Día Ejercicio Músculo ejercitado Series Repeticiones Descanso (segundos) % Fuerza máxima
Martes Aperturas de hombros con mancuernas Hombros 3 8-12 60 80%
Martes Elevaciones laterales de hombros con mancuernas Hombros 3 8-12 60 80%
Martes Fondos en paralelas con barra Pecho 3 8-12 60 80%
Martes Fondos en banca con barra Pecho 3 8-12 60 80%

Día Ejercicio Músculo ejercitado Series Repeticiones Descanso (segundos) % Fuerza máxima
Miércoles Dominadas con barra Bíceps 3 8-12 60 80%
Miércoles Aperturas con mancuernas Pectorales 3 8-12 60 80%
Miércoles Elevaciones laterales de hombros con mancuernas Hombros 3 8-12 60 80%
Miércoles Extensiones de tríceps con mancuernas Tríceps 3 8-12 60 80%

Día Ejercicio Series Repeticiones Descanso (segundos) Porcentaje de fuerza máxima Músculo ejercitado
Jueves Sentadillas con barra 3 8-12 60 80% Piernas
Jueves Remo con mancuernas 3 8-12 60 80% Espalda
Jueves Dominadas 3 8-12 60 80% Bíceps
Jueves Aperturas con mancuernas 3 8-12 60 80% Hombros


Conclusiones

La Rutina Weider 4 Días es un excelente método para mejorar tu fuerza y resistencia.
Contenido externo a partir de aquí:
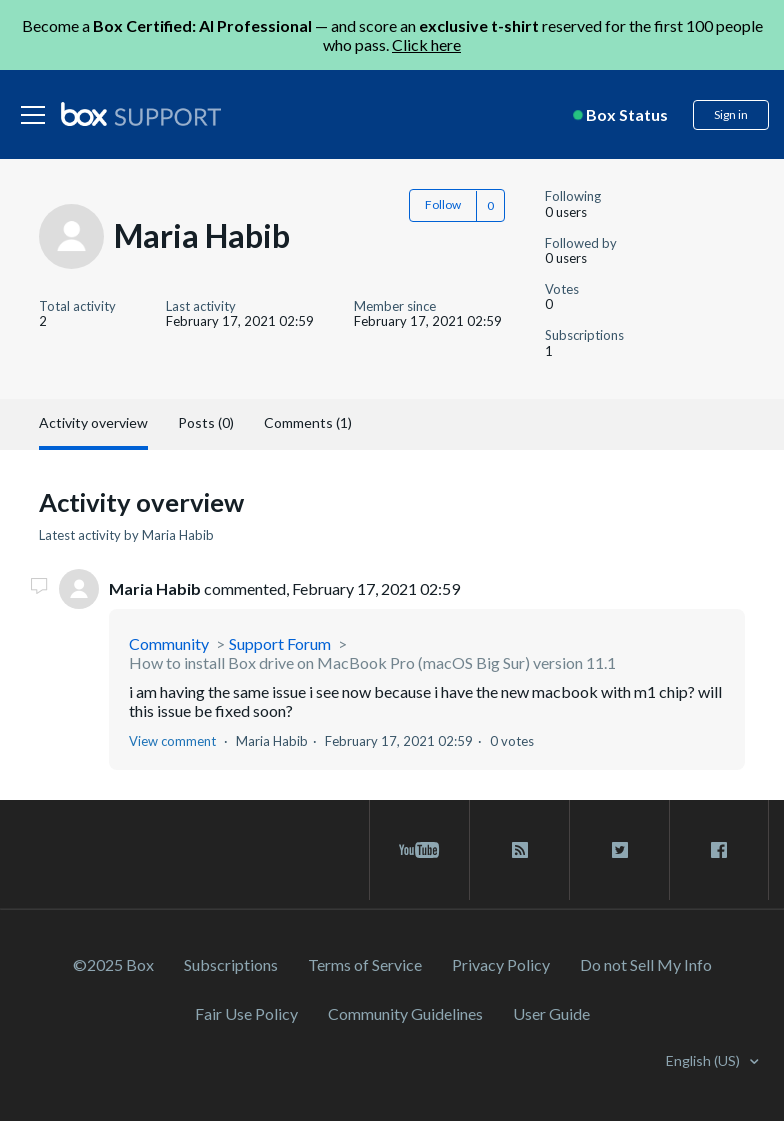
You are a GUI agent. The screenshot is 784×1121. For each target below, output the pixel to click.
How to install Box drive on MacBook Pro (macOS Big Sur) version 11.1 (372, 662)
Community (169, 643)
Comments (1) (308, 422)
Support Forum (280, 643)
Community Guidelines (405, 1013)
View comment (172, 741)
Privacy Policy (501, 964)
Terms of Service (365, 964)
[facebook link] (719, 850)
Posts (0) (206, 422)
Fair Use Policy (246, 1013)
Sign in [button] (731, 114)
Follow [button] (443, 204)
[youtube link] (419, 850)
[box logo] (141, 114)
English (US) (704, 1060)
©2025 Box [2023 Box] (113, 964)
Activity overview (93, 422)
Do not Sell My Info (646, 964)
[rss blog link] (519, 850)
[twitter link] (619, 850)
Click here (426, 44)
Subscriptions (231, 964)
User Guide (551, 1013)
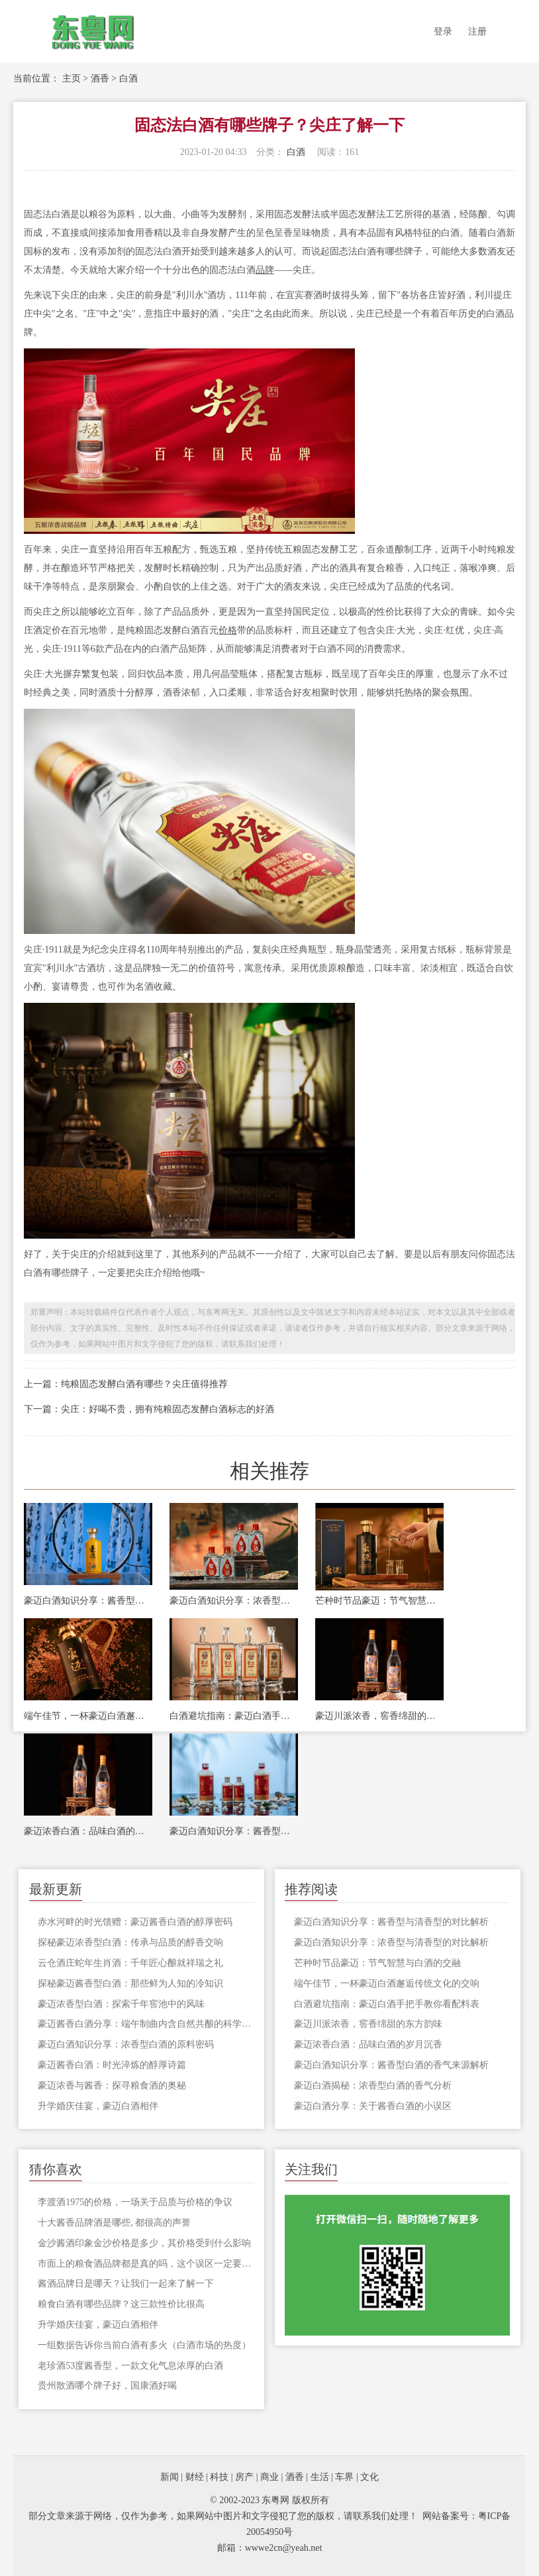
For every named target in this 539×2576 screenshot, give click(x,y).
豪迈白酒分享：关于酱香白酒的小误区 (373, 2106)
Si sigues esta guía, podrás sacar el máximo partido de la Rutina Weider 4 Días para conseguir los mejores resultados.

No te olvides de descansar suficiente entre sesiones de entrenamiento. Esto te ayudará a mejorar el rendimiento de tus sesiones de entrenamiento y evitar lesiones.

¡Esperamos que esta guía te haya ayudado a entender mejor la Rutina Weider 4 Días y que puedas aprovechar al máximo!